The week they’d moved in they constructed individual sleeping areas by hanging Indian print fabrics on rods suspended from the ceiling, making it look as if they were patients in some eclectic hospital ward. As far as privacy went, forget it. But with the threat of AIDS, with everyone talking about Safe Sex, they weren’t exactly whooping it up.

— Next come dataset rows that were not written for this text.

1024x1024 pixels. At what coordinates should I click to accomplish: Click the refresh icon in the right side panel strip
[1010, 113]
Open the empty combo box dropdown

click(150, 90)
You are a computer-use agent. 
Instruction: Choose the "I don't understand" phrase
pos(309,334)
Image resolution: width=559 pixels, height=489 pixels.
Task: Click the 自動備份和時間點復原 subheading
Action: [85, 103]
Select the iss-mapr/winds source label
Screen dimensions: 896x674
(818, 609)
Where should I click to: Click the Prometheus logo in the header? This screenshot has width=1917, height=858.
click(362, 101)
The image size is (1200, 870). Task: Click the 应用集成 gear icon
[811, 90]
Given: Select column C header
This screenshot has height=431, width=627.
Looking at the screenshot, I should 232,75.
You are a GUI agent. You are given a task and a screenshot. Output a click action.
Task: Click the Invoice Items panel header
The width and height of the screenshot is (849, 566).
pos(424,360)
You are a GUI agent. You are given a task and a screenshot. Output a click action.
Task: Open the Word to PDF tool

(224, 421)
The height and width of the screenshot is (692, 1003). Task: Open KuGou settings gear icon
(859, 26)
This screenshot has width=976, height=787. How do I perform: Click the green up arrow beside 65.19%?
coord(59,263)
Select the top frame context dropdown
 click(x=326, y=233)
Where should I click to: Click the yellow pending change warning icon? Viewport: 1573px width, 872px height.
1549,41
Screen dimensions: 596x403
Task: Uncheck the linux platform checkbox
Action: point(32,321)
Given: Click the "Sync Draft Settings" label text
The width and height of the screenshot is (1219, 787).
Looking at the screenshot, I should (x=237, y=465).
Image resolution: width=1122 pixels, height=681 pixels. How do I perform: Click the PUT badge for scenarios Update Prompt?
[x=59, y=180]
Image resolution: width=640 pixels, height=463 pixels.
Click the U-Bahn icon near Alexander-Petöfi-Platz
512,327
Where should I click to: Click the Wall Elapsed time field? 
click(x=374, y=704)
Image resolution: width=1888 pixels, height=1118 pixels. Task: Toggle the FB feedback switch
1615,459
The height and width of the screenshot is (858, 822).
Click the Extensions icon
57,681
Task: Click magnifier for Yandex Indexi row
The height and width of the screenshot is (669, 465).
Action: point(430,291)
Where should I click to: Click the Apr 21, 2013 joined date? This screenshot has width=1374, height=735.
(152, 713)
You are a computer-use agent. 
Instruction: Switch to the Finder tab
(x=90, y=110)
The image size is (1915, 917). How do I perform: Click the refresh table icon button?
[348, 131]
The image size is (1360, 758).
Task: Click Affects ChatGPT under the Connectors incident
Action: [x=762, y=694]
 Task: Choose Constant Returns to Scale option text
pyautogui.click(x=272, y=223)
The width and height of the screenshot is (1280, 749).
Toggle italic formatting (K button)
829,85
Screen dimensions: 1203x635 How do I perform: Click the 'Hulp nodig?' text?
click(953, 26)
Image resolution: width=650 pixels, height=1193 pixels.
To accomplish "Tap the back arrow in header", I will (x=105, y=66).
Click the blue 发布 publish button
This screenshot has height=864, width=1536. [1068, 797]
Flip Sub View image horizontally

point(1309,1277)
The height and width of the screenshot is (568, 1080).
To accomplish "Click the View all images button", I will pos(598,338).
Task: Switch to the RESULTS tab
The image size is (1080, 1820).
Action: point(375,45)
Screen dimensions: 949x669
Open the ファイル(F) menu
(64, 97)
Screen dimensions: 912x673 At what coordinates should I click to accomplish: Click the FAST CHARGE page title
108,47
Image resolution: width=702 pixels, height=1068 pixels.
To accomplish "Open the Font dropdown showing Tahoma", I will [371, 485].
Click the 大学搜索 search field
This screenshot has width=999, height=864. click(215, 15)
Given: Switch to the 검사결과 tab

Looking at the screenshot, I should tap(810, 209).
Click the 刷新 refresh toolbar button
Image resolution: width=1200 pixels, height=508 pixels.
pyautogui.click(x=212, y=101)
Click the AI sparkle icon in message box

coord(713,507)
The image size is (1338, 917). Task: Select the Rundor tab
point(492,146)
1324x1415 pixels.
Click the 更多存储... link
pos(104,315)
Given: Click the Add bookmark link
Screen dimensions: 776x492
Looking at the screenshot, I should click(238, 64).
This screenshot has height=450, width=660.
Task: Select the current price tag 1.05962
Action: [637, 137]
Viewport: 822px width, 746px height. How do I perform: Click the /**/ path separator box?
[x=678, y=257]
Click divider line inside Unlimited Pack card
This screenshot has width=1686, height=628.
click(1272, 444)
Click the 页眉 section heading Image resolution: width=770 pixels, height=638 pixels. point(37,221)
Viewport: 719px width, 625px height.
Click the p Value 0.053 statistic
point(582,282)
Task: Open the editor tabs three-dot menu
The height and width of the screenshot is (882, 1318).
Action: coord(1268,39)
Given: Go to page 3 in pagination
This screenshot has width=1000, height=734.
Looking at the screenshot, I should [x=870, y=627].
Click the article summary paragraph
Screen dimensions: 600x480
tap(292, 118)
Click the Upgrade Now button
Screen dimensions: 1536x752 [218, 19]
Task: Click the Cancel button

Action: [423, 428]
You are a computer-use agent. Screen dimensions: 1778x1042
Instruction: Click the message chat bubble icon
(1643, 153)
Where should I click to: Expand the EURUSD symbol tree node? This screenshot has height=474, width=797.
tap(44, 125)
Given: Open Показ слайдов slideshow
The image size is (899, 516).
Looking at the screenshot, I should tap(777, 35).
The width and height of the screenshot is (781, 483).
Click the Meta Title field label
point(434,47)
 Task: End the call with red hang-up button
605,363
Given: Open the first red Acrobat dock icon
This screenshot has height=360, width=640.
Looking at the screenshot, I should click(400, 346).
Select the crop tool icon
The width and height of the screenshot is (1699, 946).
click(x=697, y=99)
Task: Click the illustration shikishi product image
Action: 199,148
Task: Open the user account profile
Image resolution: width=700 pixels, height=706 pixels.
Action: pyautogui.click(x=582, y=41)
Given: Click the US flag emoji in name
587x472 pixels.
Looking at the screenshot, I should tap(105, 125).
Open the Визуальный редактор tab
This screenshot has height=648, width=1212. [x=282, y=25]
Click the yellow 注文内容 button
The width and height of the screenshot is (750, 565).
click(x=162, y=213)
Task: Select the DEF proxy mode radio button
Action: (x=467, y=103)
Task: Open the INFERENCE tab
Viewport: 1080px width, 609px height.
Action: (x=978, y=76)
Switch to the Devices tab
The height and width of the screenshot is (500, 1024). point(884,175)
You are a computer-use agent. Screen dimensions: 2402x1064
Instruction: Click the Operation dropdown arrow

Of the three of them only Paisley slept around, refusing to waste her youth worrying about some disease she wasn’t going to get, because the men in her life were Ivy League types, from good families.
“At least insist they use condoms,” Maia lectured regularly. She’d become so cautious she swabbed the toilet seat with alcohol before sitting on it, convinced Paisley was going to bring home herpes, or the papilloma wart virus, or trich at the very least. “You don’t know who’s bi, you don’t know who’s doing what with whom …”
Every Tuesday night they at
e supper in front of the tube, watching thirtysomething. Was this where their lives were heading?
Vix’s job at Squire-Oates had turned out different than she’d expected. Working with Captains of Industry translated into editing videotapes of corporate executives during an intensive three-day course in communication, each course geared to that specific individual’s needs so he or she, but mostly he, could face a press conference with confidence when grilled about the latest mishap, lawsuit, merger, whatever, at the corporation.
It was up to Vix to catch their flaws on tape. Did he touch his balls, stroke his chin, do that thing with his jaw? Were his hands flying out of control as if he might take off at any moment? Was his speech clear and concise or did he stumble, mumble … and how about those long aaahhhhs, as if he had a tongue depressor lodged in his throat while he was trying to come up with the answer to a tough question? Did she fiddle with her jewelry, lick her lips, constantly flick her hair away from her face?
In just three days, with endless practice in front of the agency’s team of specialists, most of these Captains of Industry learned to face the camera and come off as trustworthy, believable individuals. It amazed Vix. She wondered why Dinah didn’t take the course herself.
Dinah was as determined and ambitious as any of them, yet often couldn’t make decisions. She’d sometimes drop a folder on Vix’s desk. “Victoria, I’m giving you this one,” she’d say, twisting a strand of hair around her finger or, if she was in a real bind, sucking on the ends. “Don’t disappoint me.”
Squire-Oates had an impressive client list and Vix found she was good at coming up with strategies for their campaigns to promote policies, personalities, and products. She decided she was more of an idea person than a technical one and looked forward to the day when Dinah, recognizing this, would come through on her promise to nurture her career.